In San Francisco, much of the capital also goes to things that have nothing to do with innovation. With a lower cost of living, companies in the Midwest enjoy burn rates that are up to 50% lower than Silicon Valley, allowing them to “push to breakeven and profitability” more quickly.
But perhaps the most important benefit of starting a startup in the Midwest is the proximity to the core issues and customers.
“A lot of companies on the coast are trying to solve problems that exist in Middle America,” says Luebbe. “Startups in the Midwest are better prepared to deal with these problems.” He cites an Omaha-based company that creates data analytics for small rural hospitals, the majority of which are located in the Midwest.

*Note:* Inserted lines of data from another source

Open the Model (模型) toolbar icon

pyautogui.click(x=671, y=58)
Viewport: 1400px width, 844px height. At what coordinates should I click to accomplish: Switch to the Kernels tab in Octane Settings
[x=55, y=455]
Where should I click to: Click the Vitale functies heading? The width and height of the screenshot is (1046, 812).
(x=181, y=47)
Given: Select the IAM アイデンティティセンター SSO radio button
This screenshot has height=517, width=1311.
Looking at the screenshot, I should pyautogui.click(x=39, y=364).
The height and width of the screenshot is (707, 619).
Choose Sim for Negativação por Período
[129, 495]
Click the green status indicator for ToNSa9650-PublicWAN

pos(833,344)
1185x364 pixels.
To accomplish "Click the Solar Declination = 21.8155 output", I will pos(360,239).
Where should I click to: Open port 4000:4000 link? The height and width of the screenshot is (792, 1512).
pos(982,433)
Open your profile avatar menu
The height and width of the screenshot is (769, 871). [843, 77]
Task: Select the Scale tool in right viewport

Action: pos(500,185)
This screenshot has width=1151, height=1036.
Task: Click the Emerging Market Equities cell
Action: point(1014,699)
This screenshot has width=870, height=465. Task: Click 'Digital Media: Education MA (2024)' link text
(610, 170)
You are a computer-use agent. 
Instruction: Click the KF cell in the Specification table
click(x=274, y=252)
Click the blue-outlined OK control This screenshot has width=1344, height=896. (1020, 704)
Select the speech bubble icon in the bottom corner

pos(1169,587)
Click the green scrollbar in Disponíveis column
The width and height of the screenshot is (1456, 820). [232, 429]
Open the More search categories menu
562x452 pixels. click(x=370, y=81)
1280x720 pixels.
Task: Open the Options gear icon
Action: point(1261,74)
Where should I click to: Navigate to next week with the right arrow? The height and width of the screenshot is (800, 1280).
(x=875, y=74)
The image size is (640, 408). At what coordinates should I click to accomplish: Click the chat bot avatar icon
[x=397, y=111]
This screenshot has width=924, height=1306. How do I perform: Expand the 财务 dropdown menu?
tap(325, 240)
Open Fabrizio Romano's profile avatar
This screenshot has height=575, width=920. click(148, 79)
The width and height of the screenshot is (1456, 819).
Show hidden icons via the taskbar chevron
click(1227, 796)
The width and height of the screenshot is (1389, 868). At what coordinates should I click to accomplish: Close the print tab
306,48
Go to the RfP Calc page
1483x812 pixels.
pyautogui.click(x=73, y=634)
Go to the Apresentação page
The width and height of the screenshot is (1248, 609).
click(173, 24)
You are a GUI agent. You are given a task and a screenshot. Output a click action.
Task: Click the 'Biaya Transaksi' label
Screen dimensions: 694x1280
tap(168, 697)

The Midwest is NOT the next Silicon Valley
One thing I hear over and over again from entrepreneurs, investors and tech workers in the Midwest is that they don't want to live in the shadow of Silicon Valley.
For years, pundits have declared any place with a burgeoning tech scene the “next Silicon Valley:” Boulder, Jute, DC, Seattle — hell, even Sweden. But these comparisons are exaggerated and take away from the things that make each city unique.
“[There’s a] distinctly Midwestern approach to business,” he says Zach Ferres, a CEO who got his start in the Ohio tech scene. “In that tech community, your word was your bond—anyone who refused a promised handshake was shunned. Successful people helped others learn and grow. The businessmen from the surrounding areas felt like members of a big family.”
The Midwest is special in its own way. Yes, it has corn fields. And a tractor. And its lakes occasionally catch fire. But it has also channeled its culture into a distinct brand of entrepreneurship.
And as they say, the cows come home.